Description of the task
Look through the records below for the line with "Collapse the CLASS" and the line with "Task: Toggle list display mode for courses", then return those lines and all lines between, exactly.

Available records
----
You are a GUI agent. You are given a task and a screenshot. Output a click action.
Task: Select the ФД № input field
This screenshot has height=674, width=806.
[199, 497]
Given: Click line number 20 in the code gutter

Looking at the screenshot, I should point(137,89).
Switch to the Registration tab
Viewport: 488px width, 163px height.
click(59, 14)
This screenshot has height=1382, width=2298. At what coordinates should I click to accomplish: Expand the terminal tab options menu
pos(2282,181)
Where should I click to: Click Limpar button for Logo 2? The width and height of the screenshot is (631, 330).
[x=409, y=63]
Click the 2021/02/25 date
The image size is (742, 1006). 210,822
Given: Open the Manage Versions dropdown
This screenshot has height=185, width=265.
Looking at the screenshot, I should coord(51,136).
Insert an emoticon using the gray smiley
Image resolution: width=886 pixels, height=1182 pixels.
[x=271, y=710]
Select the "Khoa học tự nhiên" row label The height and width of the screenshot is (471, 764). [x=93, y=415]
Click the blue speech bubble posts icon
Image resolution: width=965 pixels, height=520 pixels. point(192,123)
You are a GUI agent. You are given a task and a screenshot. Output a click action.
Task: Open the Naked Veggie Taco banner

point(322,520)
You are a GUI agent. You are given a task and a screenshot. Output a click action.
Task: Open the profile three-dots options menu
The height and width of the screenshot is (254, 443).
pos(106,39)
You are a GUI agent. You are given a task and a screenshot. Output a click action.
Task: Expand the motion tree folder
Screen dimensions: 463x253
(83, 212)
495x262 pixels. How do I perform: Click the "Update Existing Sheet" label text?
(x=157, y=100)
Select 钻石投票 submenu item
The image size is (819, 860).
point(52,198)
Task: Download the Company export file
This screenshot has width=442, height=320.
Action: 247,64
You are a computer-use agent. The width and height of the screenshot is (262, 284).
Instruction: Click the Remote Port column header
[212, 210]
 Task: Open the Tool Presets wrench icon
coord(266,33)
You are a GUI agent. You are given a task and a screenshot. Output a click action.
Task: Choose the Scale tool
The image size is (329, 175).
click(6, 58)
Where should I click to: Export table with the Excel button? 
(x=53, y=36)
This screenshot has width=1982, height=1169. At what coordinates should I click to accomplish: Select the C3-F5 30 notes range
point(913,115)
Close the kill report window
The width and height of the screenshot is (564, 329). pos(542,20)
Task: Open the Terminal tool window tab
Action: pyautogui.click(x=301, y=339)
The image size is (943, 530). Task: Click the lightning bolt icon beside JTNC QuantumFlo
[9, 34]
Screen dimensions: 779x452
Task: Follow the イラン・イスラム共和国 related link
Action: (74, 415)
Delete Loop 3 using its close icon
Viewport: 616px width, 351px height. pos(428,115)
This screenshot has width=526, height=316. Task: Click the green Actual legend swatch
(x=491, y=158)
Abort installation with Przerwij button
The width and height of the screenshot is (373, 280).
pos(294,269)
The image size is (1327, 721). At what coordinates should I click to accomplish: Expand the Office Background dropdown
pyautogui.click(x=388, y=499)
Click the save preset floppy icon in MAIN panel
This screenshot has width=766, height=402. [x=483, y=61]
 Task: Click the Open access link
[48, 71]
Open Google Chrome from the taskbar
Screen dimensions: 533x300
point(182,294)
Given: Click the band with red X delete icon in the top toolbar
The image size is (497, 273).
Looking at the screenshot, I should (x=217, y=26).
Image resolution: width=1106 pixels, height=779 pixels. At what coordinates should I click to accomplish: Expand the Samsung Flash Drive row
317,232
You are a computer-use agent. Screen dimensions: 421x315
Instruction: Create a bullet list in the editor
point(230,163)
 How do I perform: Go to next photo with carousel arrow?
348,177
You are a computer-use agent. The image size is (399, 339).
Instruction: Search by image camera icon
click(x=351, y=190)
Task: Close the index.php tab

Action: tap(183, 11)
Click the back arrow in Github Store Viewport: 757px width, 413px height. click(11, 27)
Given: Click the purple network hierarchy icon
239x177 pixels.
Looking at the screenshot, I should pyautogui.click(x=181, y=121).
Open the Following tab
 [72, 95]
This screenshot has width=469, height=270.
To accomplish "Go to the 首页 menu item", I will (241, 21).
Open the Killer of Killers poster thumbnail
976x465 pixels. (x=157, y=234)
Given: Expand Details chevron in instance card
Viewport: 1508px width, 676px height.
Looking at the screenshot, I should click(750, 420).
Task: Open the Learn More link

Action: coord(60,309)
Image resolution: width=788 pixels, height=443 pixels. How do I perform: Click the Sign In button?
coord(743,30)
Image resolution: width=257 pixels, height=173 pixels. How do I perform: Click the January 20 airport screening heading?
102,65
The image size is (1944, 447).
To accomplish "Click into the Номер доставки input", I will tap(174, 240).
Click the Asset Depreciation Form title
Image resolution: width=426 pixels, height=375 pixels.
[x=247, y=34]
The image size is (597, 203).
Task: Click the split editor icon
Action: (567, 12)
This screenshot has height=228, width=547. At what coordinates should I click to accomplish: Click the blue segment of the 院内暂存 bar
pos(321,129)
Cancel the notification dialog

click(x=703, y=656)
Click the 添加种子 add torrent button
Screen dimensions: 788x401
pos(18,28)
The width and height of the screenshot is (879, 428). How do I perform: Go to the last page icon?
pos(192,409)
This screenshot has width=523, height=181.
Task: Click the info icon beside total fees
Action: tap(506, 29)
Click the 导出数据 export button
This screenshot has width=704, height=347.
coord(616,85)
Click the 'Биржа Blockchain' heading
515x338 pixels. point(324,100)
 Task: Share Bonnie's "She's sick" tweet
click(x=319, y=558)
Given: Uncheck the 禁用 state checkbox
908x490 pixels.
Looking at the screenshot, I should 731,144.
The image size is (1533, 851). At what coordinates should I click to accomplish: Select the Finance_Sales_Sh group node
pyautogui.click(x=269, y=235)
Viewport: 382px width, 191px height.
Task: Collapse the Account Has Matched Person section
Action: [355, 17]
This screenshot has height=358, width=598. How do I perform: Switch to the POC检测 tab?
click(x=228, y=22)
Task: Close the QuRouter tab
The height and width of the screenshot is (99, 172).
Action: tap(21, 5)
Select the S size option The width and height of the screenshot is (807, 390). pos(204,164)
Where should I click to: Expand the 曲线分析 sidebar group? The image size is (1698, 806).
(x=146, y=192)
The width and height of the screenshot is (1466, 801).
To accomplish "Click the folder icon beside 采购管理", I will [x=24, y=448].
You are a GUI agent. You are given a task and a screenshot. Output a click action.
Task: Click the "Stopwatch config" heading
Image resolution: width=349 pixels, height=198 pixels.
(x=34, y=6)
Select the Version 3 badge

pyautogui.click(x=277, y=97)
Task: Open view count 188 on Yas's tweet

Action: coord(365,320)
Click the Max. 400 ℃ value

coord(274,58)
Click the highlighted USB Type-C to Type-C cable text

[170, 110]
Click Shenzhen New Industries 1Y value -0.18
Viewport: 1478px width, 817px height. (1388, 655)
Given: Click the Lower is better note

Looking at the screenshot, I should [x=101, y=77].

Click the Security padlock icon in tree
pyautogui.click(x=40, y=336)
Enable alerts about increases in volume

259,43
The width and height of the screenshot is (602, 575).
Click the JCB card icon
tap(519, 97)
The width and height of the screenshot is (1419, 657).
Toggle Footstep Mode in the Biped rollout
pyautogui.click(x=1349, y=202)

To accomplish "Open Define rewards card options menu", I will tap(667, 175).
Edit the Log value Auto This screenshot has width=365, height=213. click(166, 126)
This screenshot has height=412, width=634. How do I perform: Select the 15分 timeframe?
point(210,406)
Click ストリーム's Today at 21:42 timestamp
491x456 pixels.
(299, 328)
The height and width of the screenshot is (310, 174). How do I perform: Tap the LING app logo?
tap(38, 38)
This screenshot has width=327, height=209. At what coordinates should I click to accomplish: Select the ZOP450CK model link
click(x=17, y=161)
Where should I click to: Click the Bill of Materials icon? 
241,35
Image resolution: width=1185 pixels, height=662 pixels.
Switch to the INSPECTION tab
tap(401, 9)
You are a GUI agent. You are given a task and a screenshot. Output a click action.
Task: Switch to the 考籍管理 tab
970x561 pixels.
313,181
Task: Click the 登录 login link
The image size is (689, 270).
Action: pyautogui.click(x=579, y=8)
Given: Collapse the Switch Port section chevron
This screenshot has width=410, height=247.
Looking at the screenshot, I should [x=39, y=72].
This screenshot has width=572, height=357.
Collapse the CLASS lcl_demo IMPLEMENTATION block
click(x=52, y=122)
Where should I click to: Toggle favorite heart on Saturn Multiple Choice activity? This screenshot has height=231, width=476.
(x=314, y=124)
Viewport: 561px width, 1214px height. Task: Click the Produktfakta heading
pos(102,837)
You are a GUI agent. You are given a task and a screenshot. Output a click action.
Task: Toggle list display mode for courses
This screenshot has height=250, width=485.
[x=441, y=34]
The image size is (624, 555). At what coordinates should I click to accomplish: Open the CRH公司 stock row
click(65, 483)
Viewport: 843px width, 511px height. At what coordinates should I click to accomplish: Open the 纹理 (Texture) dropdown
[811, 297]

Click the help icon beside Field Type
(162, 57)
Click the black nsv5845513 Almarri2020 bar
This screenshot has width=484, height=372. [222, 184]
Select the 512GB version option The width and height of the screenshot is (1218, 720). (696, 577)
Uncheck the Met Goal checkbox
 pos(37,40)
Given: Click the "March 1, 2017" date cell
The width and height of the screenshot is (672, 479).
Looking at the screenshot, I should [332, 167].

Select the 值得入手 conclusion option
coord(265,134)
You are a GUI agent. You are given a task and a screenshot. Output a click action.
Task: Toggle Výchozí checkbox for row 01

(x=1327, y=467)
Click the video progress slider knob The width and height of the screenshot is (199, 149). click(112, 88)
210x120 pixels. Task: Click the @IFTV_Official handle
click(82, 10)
----
Result of the exercise
Collapse the CLASS lcl_demo IMPLEMENTATION block
click(x=52, y=122)
Where should I click to: Toggle favorite heart on Saturn Multiple Choice activity? This screenshot has height=231, width=476.
(x=314, y=124)
Viewport: 561px width, 1214px height. Task: Click the Produktfakta heading
pos(102,837)
You are a GUI agent. You are given a task and a screenshot. Output a click action.
Task: Toggle list display mode for courses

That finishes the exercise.